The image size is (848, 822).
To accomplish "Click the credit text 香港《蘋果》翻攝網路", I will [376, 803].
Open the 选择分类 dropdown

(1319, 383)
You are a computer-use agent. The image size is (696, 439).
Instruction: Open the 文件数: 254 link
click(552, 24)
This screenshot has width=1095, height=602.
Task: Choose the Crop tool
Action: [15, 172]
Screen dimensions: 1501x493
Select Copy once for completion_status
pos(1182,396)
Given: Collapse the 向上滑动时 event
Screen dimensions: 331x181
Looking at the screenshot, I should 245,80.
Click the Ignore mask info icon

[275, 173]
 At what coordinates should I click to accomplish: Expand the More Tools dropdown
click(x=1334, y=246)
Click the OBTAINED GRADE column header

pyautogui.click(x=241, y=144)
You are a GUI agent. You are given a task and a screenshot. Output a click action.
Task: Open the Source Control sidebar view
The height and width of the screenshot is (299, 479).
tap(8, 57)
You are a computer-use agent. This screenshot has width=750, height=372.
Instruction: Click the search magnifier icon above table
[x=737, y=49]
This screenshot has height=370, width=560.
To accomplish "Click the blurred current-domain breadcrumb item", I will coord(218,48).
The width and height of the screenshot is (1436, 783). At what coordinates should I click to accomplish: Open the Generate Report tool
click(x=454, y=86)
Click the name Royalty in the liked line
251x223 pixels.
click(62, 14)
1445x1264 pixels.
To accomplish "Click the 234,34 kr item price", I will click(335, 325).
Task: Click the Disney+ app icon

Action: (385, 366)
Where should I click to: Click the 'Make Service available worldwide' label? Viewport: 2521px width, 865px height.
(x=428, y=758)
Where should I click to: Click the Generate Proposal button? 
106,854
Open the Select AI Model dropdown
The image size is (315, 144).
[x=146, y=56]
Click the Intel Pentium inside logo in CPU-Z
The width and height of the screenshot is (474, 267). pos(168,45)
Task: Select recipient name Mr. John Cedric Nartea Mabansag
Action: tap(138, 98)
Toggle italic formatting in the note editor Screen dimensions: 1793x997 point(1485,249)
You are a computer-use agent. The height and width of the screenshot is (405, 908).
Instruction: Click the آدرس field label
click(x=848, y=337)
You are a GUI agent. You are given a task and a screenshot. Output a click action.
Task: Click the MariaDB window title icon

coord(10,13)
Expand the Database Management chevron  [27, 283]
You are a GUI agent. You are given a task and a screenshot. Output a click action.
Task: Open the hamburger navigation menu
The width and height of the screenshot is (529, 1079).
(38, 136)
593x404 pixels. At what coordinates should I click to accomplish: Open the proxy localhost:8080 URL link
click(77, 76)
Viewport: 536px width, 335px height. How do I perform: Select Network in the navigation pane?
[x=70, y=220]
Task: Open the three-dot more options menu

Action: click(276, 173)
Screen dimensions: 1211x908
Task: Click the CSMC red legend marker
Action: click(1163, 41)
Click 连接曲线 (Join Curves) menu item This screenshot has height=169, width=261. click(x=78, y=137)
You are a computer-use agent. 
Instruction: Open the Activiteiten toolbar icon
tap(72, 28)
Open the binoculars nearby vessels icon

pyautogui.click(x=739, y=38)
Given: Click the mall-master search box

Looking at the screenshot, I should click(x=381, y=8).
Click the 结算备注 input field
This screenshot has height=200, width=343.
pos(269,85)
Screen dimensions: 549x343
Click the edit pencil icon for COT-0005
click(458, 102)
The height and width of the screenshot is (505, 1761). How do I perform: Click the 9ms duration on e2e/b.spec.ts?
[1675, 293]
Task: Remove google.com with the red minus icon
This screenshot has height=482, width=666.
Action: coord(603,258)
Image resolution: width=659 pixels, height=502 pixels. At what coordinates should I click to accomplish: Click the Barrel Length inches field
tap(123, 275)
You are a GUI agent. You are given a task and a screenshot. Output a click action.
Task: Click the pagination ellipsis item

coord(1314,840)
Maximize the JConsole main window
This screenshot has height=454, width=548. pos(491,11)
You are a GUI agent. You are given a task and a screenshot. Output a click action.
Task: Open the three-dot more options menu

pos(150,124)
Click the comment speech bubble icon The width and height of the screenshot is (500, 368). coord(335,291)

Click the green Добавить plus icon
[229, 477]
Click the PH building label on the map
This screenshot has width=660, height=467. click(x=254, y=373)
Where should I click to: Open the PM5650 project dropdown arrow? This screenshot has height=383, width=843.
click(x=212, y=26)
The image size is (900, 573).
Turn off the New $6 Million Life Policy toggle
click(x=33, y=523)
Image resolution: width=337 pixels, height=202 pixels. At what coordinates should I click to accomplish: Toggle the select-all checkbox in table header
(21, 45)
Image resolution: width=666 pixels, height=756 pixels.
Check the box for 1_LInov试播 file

..............................

*WHAT YOU HAVE TO DO*
Return every line of the listing above, unchanged and in the same order.

*RESULT FOR THIS TASK*
The image size is (848, 822).
To accomplish "Click the credit text 香港《蘋果》翻攝網路", I will [376, 803].
Open the 选择分类 dropdown

(1319, 383)
You are a computer-use agent. The image size is (696, 439).
Instruction: Open the 文件数: 254 link
click(552, 24)
This screenshot has width=1095, height=602.
Task: Choose the Crop tool
Action: [15, 172]
Screen dimensions: 1501x493
Select Copy once for completion_status
pos(1182,396)
Given: Collapse the 向上滑动时 event
Screen dimensions: 331x181
Looking at the screenshot, I should 245,80.
Click the Ignore mask info icon

[275, 173]
 At what coordinates should I click to accomplish: Expand the More Tools dropdown
click(x=1334, y=246)
Click the OBTAINED GRADE column header

pyautogui.click(x=241, y=144)
You are a GUI agent. You are given a task and a screenshot. Output a click action.
Task: Open the Source Control sidebar view
The height and width of the screenshot is (299, 479).
tap(8, 57)
You are a computer-use agent. This screenshot has width=750, height=372.
Instruction: Click the search magnifier icon above table
[x=737, y=49]
This screenshot has height=370, width=560.
To accomplish "Click the blurred current-domain breadcrumb item", I will coord(218,48).
The width and height of the screenshot is (1436, 783). At what coordinates should I click to accomplish: Open the Generate Report tool
click(x=454, y=86)
Click the name Royalty in the liked line
251x223 pixels.
click(62, 14)
1445x1264 pixels.
To accomplish "Click the 234,34 kr item price", I will click(335, 325).
Task: Click the Disney+ app icon

Action: (385, 366)
Where should I click to: Click the 'Make Service available worldwide' label? Viewport: 2521px width, 865px height.
(x=428, y=758)
Where should I click to: Click the Generate Proposal button? 
106,854
Open the Select AI Model dropdown
The image size is (315, 144).
[x=146, y=56]
Click the Intel Pentium inside logo in CPU-Z
The width and height of the screenshot is (474, 267). pos(168,45)
Task: Select recipient name Mr. John Cedric Nartea Mabansag
Action: tap(138, 98)
Toggle italic formatting in the note editor Screen dimensions: 1793x997 point(1485,249)
You are a computer-use agent. The height and width of the screenshot is (405, 908).
Instruction: Click the آدرس field label
click(x=848, y=337)
You are a GUI agent. You are given a task and a screenshot. Output a click action.
Task: Click the MariaDB window title icon

coord(10,13)
Expand the Database Management chevron  [27, 283]
You are a GUI agent. You are given a task and a screenshot. Output a click action.
Task: Open the hamburger navigation menu
The width and height of the screenshot is (529, 1079).
(38, 136)
593x404 pixels. At what coordinates should I click to accomplish: Open the proxy localhost:8080 URL link
click(77, 76)
Viewport: 536px width, 335px height. How do I perform: Select Network in the navigation pane?
[x=70, y=220]
Task: Open the three-dot more options menu

Action: click(276, 173)
Screen dimensions: 1211x908
Task: Click the CSMC red legend marker
Action: click(1163, 41)
Click 连接曲线 (Join Curves) menu item This screenshot has height=169, width=261. click(x=78, y=137)
You are a computer-use agent. 
Instruction: Open the Activiteiten toolbar icon
tap(72, 28)
Open the binoculars nearby vessels icon

pyautogui.click(x=739, y=38)
Given: Click the mall-master search box

Looking at the screenshot, I should click(x=381, y=8).
Click the 结算备注 input field
This screenshot has height=200, width=343.
pos(269,85)
Screen dimensions: 549x343
Click the edit pencil icon for COT-0005
click(458, 102)
The height and width of the screenshot is (505, 1761). How do I perform: Click the 9ms duration on e2e/b.spec.ts?
[1675, 293]
Task: Remove google.com with the red minus icon
This screenshot has height=482, width=666.
Action: coord(603,258)
Image resolution: width=659 pixels, height=502 pixels. At what coordinates should I click to accomplish: Click the Barrel Length inches field
tap(123, 275)
You are a GUI agent. You are given a task and a screenshot. Output a click action.
Task: Click the pagination ellipsis item

coord(1314,840)
Maximize the JConsole main window
This screenshot has height=454, width=548. pos(491,11)
You are a GUI agent. You are given a task and a screenshot. Output a click action.
Task: Open the three-dot more options menu

pos(150,124)
Click the comment speech bubble icon The width and height of the screenshot is (500, 368). coord(335,291)

Click the green Добавить plus icon
[229, 477]
Click the PH building label on the map
This screenshot has width=660, height=467. click(x=254, y=373)
Where should I click to: Open the PM5650 project dropdown arrow? This screenshot has height=383, width=843.
click(x=212, y=26)
The image size is (900, 573).
Turn off the New $6 Million Life Policy toggle
click(x=33, y=523)
Image resolution: width=337 pixels, height=202 pixels. At what coordinates should I click to accomplish: Toggle the select-all checkbox in table header
(21, 45)
Image resolution: width=666 pixels, height=756 pixels.
Check the box for 1_LInov试播 file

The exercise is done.